A 5-year-old boy with super-refractory status epilepticus and RANBP2 variant warranting life-saving hemispherotomy.

Focal cortical dysplasia (FCD) represents the most common cause of drug-resistant epilepsy in adult and pediatric surgical series. However, genetic factors contributing to severe phenotypes of FCD remain unknown. We present a patient with an exceptionally rapid development of drug-resistant epilepsy evolving in super-refractory status epilepticus. We performed multiple clinical (serial EEG, MRI), biochemical (metabolic and immunological screening), genetic (WES from blood- and brain-derived DNA) and histopathological investigations.
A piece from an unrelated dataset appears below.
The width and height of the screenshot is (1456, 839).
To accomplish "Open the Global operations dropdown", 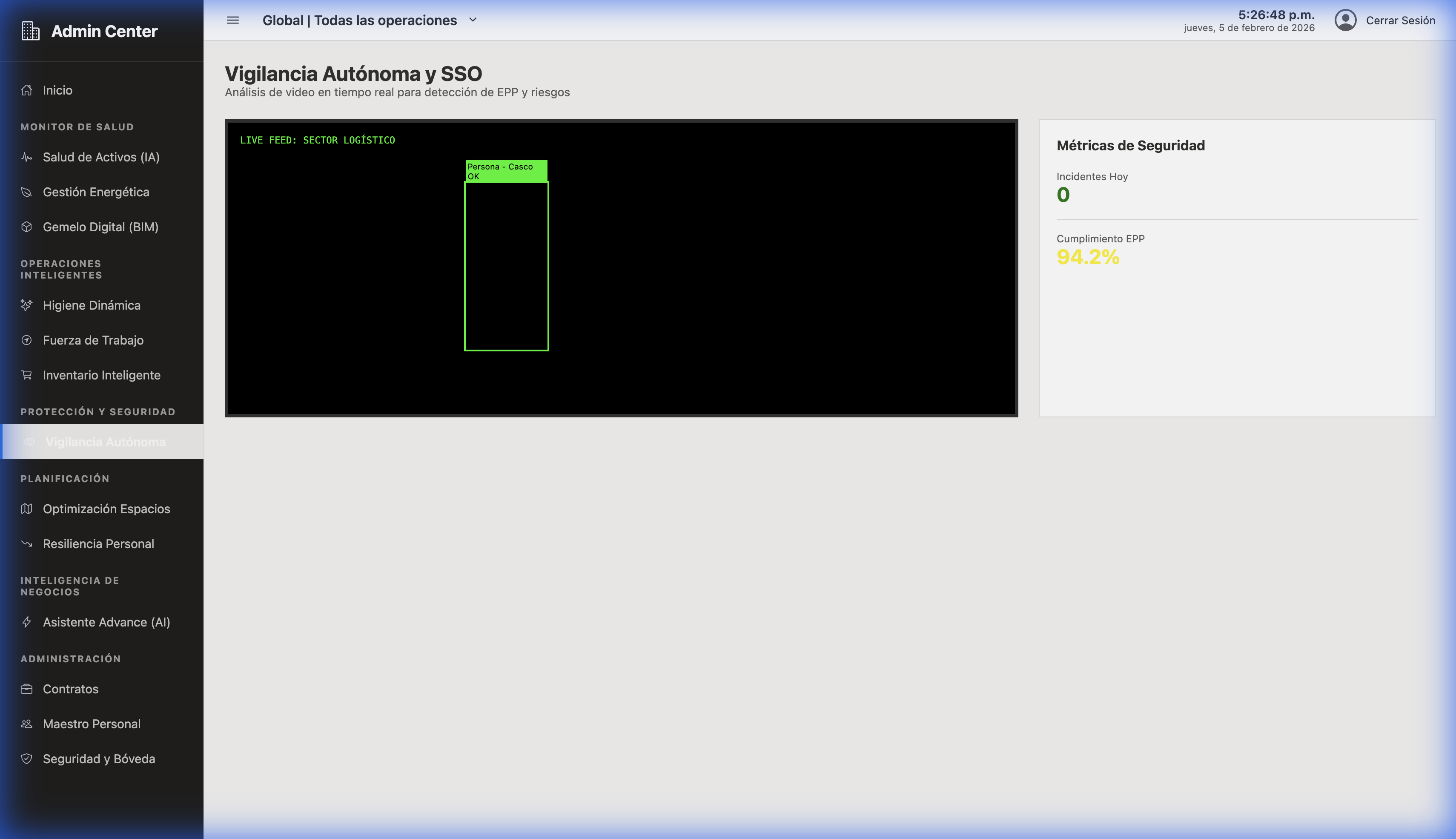I will click(x=359, y=20).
The patient presented one month after an uncomplicated varicella infection. MRI was negative, as well as other biochemical and immunological examinations. WES of blood-derived DNA detected a heterozygous paternally-inherited variant NM_006267.4(RANBP2):c.5233A>G p.(Ile1745Val) (Chr2(GRCh37):g.109382228A>G), a gene associated with a susceptibility to infection-induced acute necrotizing encephalopathy. No combination of anti-seizure medication led to a sustained seizure freedom and the patient warranted induction of propofol anesthesia with high-dose intravenous midazolam and continuous respiratory support that however failed to abort seizure activity. Brain biopsy revealed FCD type IIa; this finding led to the indication of an emergency right-sided hemispherotomy that rendered the patient temporarily seizure-free. Post-surgically, he remains on anti-seizure medication and experiences rare non-disabling seizures. This report highlights a uniquely severe clinical course of FCD putatively modified by the RANBP2 variant.